For peptide foreignness score prediction, you can:
python run_NeoaPred.py --input_file test_2.csv --output_dir test2_foreignness_score --mode PepFore
Input files example: test_2.csv (must contain two columns: 'WT' and 'Mut')
ID,Allele,WT,Mut
ID_0,A2402,ELKFVTLVF,KLKFVTLVF
ID_1,A2402,RYTRRKNRQ,RYTRRKNRI
ID_2,A1101,SSKYITFTK,SSKYVTFTK
Output files:
test2_out/Surface/Feat/*_si_ddc_dm.ply
(surface features of peptide)
test2_out/Foreignness/MhcPep_foreignness.csv
(foreignness score)
ID,Allele,WT,Mut,Foreignness_Score
ID_0,A2402,ELKFVTLVF,KLKFVTLVF,0.00015244049427565187
ID_1,A2402,RYTRRKNRQ,RYTRRKNRI,0.993889331817627
ID_2,A1101,SSKYITFTK,SSKYVTFTK,0.00021008570911362767
In our tests, we considered samples with a Foreignness Score > 0.5 as candidate neoantigens.

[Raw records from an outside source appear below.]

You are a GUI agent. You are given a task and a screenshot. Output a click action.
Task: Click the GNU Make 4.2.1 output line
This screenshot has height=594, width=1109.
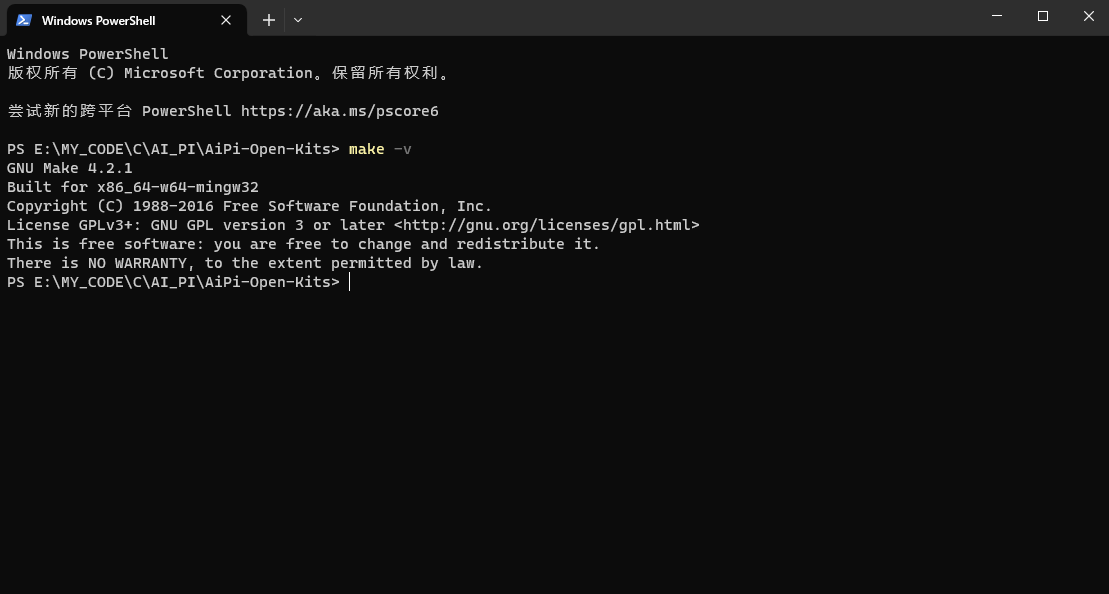[69, 168]
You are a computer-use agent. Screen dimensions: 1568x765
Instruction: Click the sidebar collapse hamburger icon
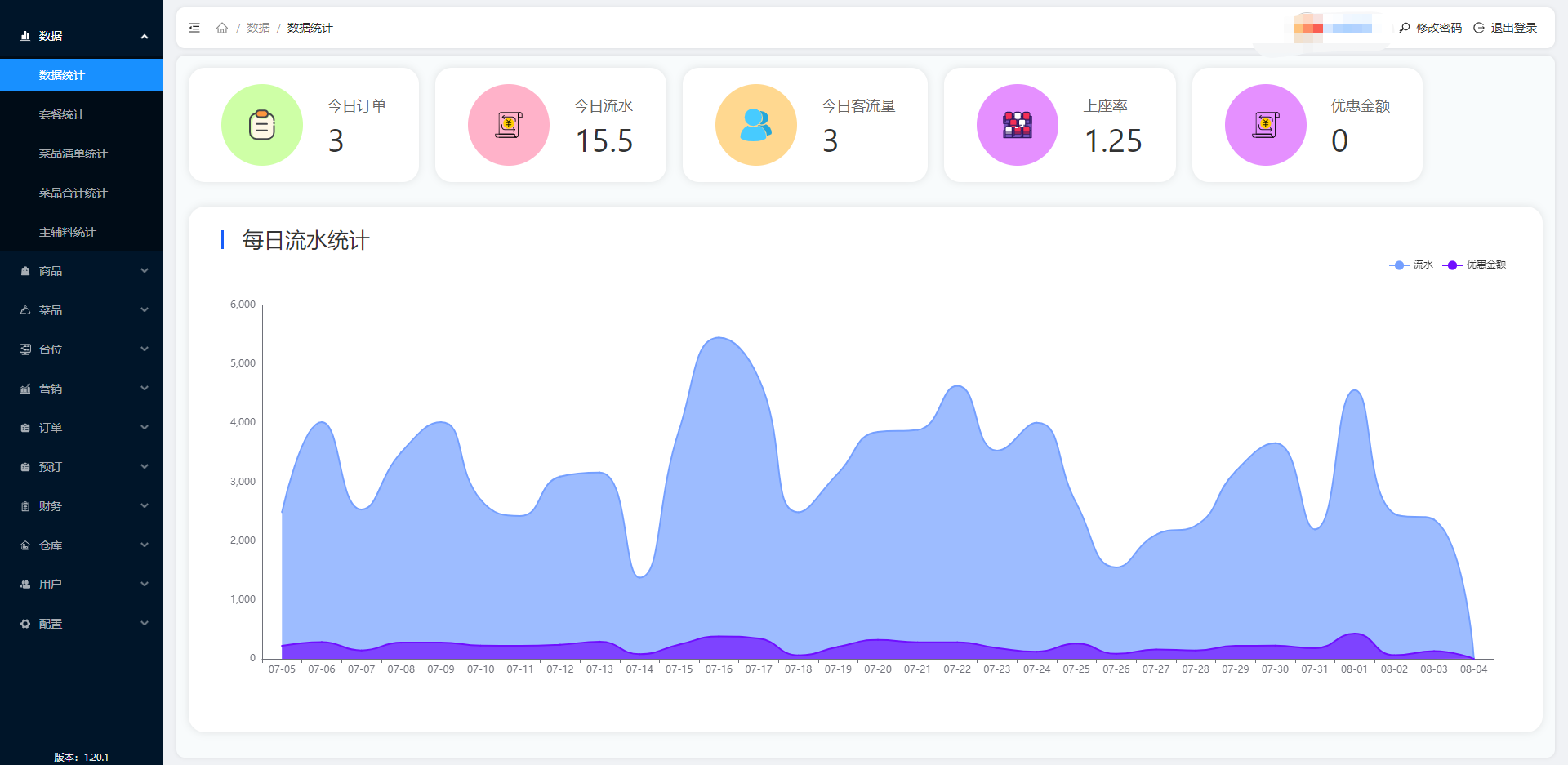pos(194,28)
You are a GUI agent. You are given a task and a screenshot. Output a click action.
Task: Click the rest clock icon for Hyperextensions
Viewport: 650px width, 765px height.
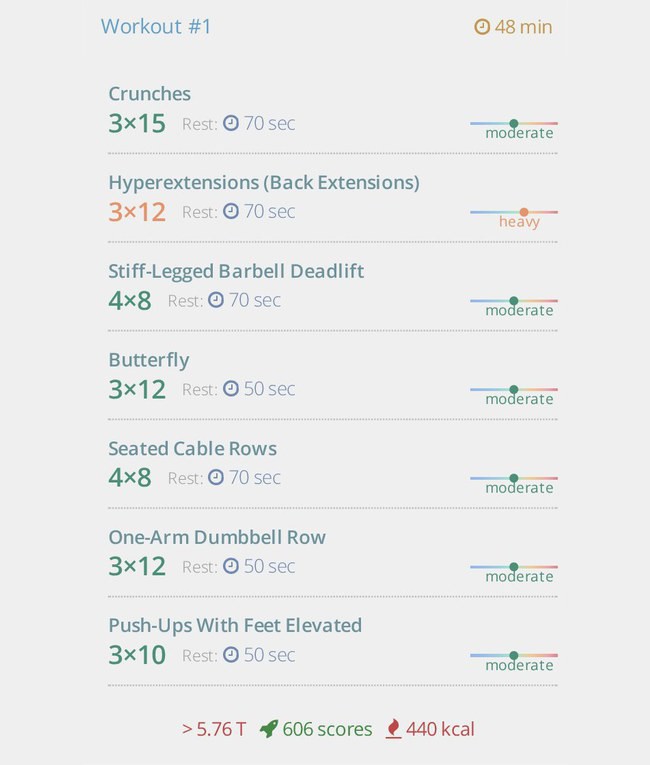(231, 211)
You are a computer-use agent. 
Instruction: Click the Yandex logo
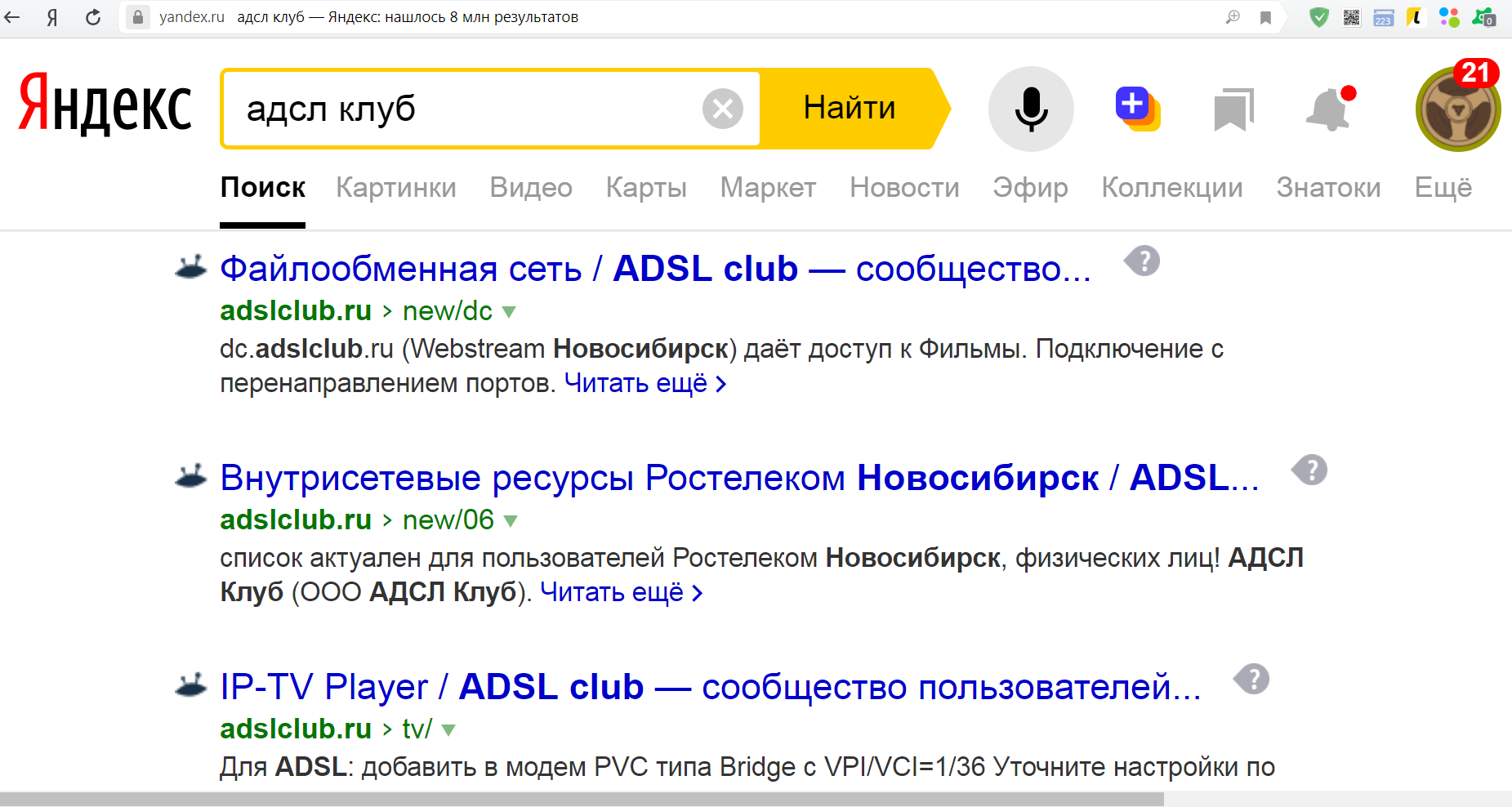coord(105,105)
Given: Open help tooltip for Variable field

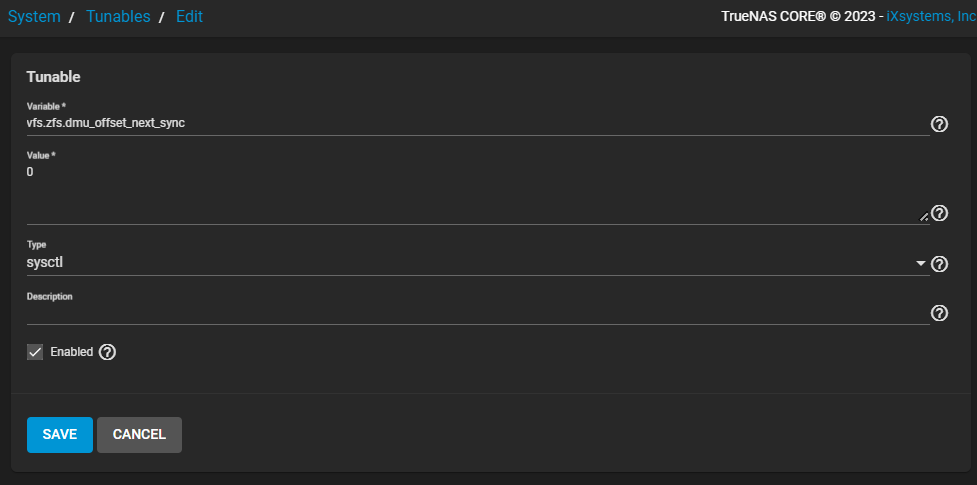Looking at the screenshot, I should coord(939,124).
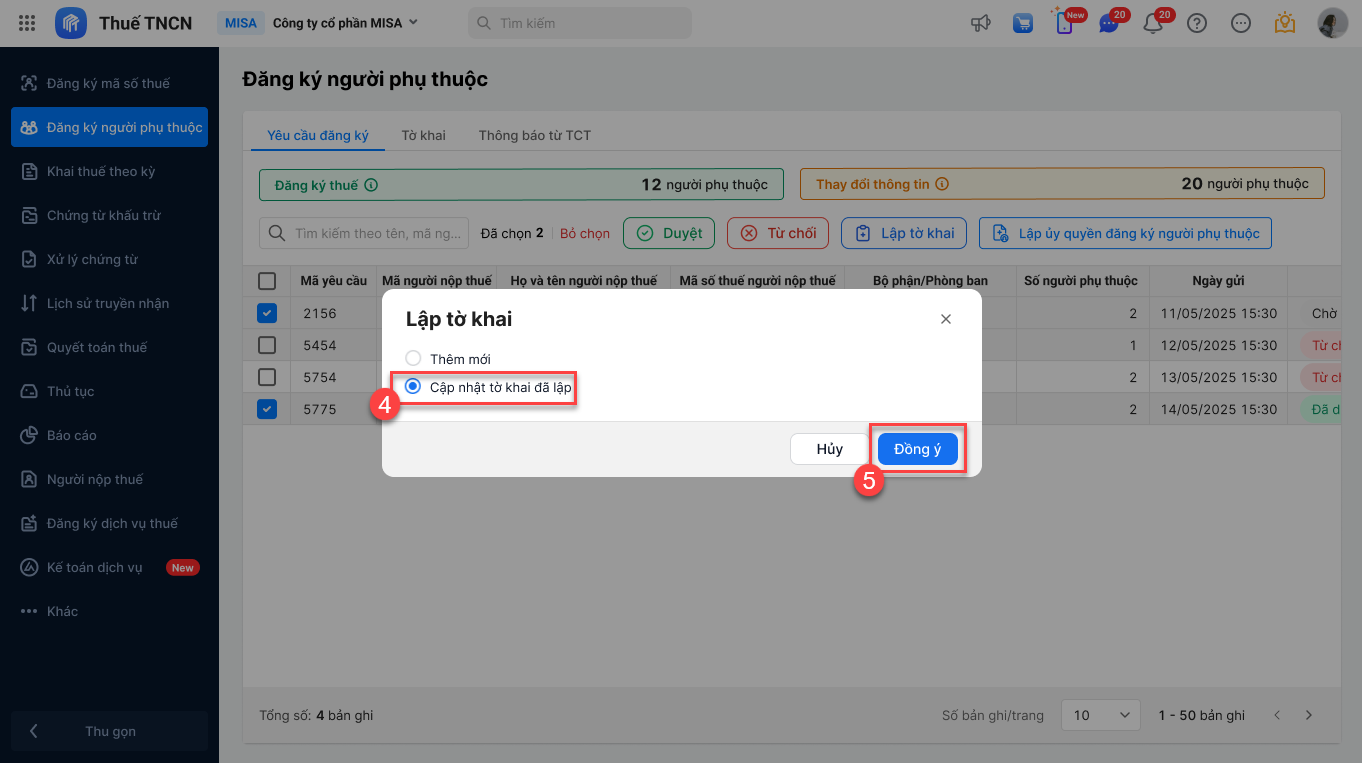Click the megaphone announcements icon
1362x763 pixels.
(980, 23)
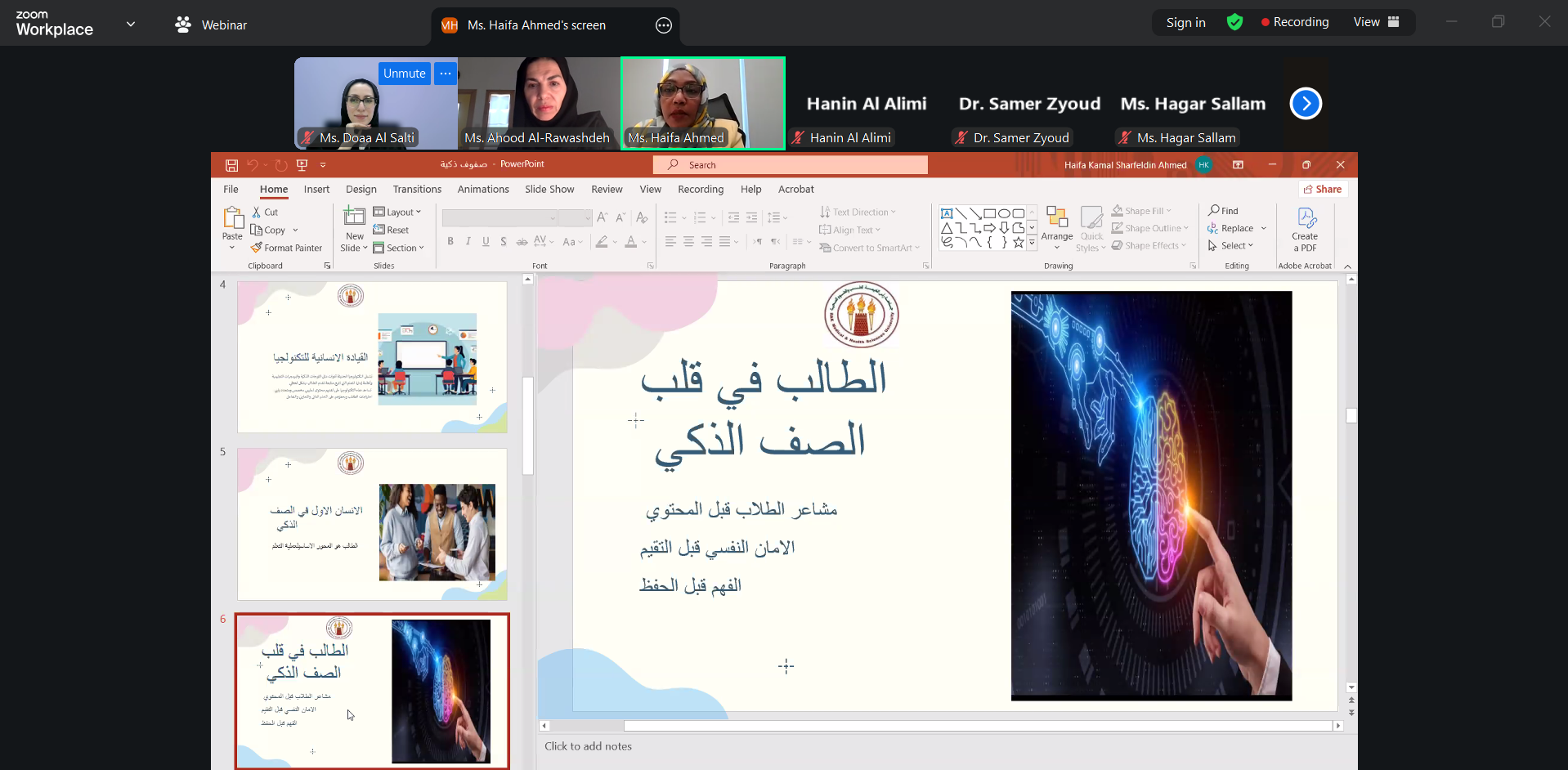Expand the Zoom View dropdown
Screen dimensions: 1568x770
pyautogui.click(x=1376, y=23)
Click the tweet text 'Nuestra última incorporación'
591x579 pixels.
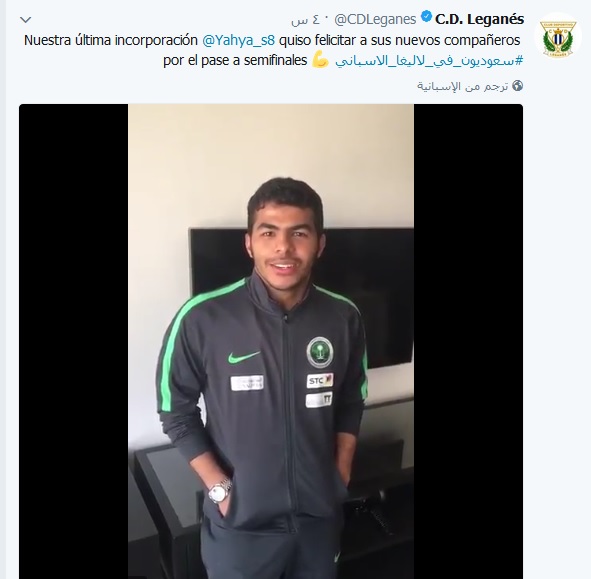(x=111, y=40)
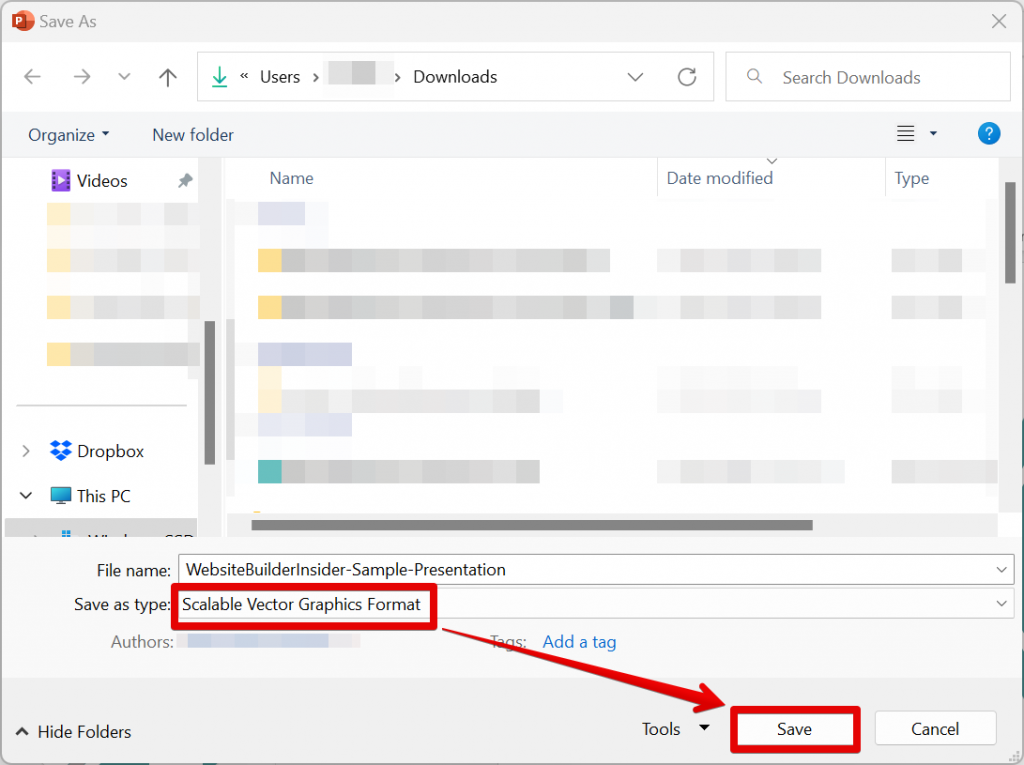Click the Add a tag link
Image resolution: width=1024 pixels, height=765 pixels.
point(579,642)
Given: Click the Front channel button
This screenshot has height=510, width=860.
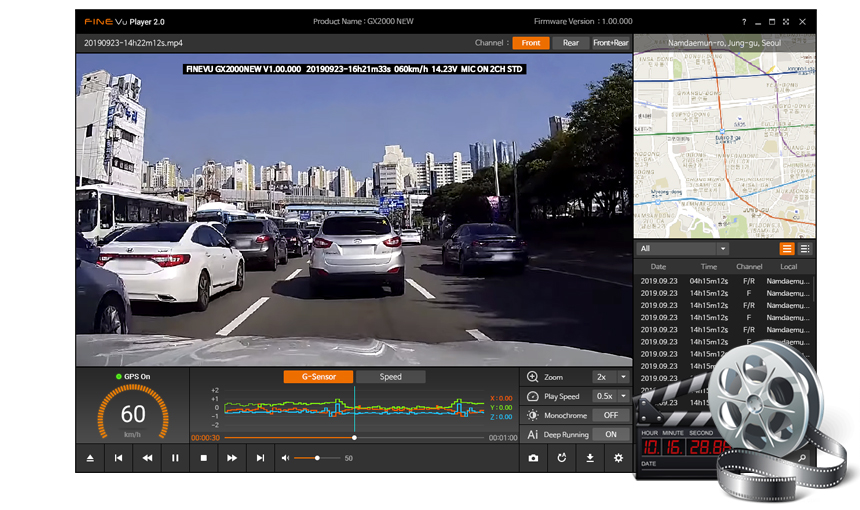Looking at the screenshot, I should [531, 43].
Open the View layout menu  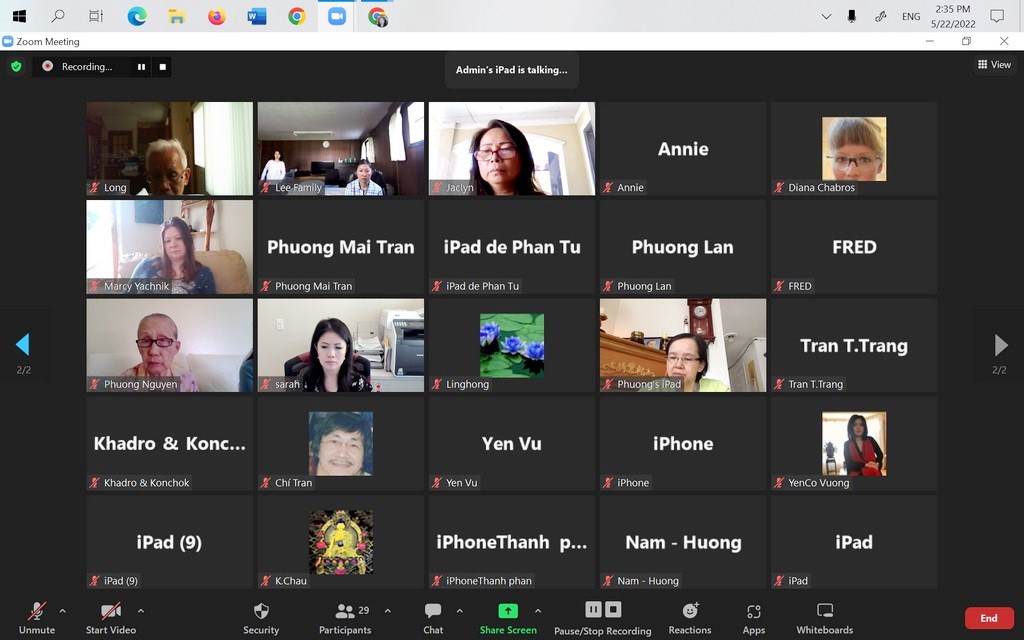pos(994,65)
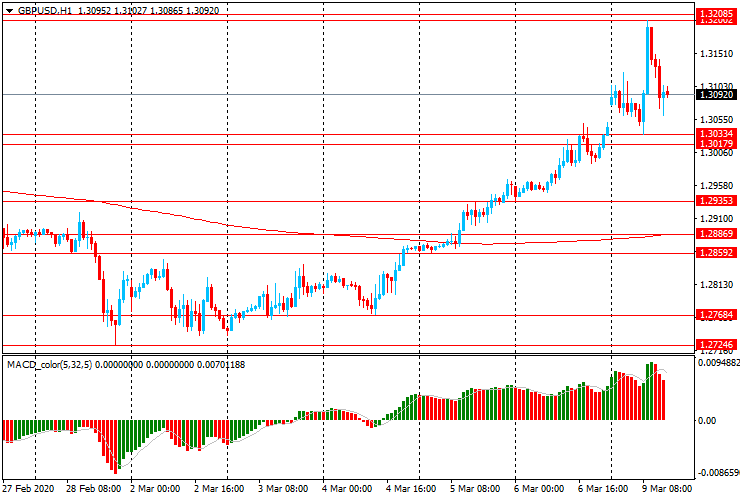Click the 0.0094882 MACD scale value
The width and height of the screenshot is (740, 500).
click(718, 364)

A PyMOL plugin to visualize protein surfaces.
This plugin was developed by MaSIF and had some modifications made by NeoaPred.
Please see the MaSIF's tutorial on how to install and use it:
[MaSIF: https://github.com/LPDI-EPFL/masif]
Structure templates of 200 HLA-I alleles are stored in NeoaPred/PepConf/data/MHC_template_PDB
.
The numbers of HLA-A, HLA-B, and HLA-C alleles are 66, 105, and 29.
To simplify the PepConf model and focus on the HLA-I binding groove domain,
we only retained the residues of HLA-I from 1 to 180.
NeoaPred is released under an Apache v2.0 license.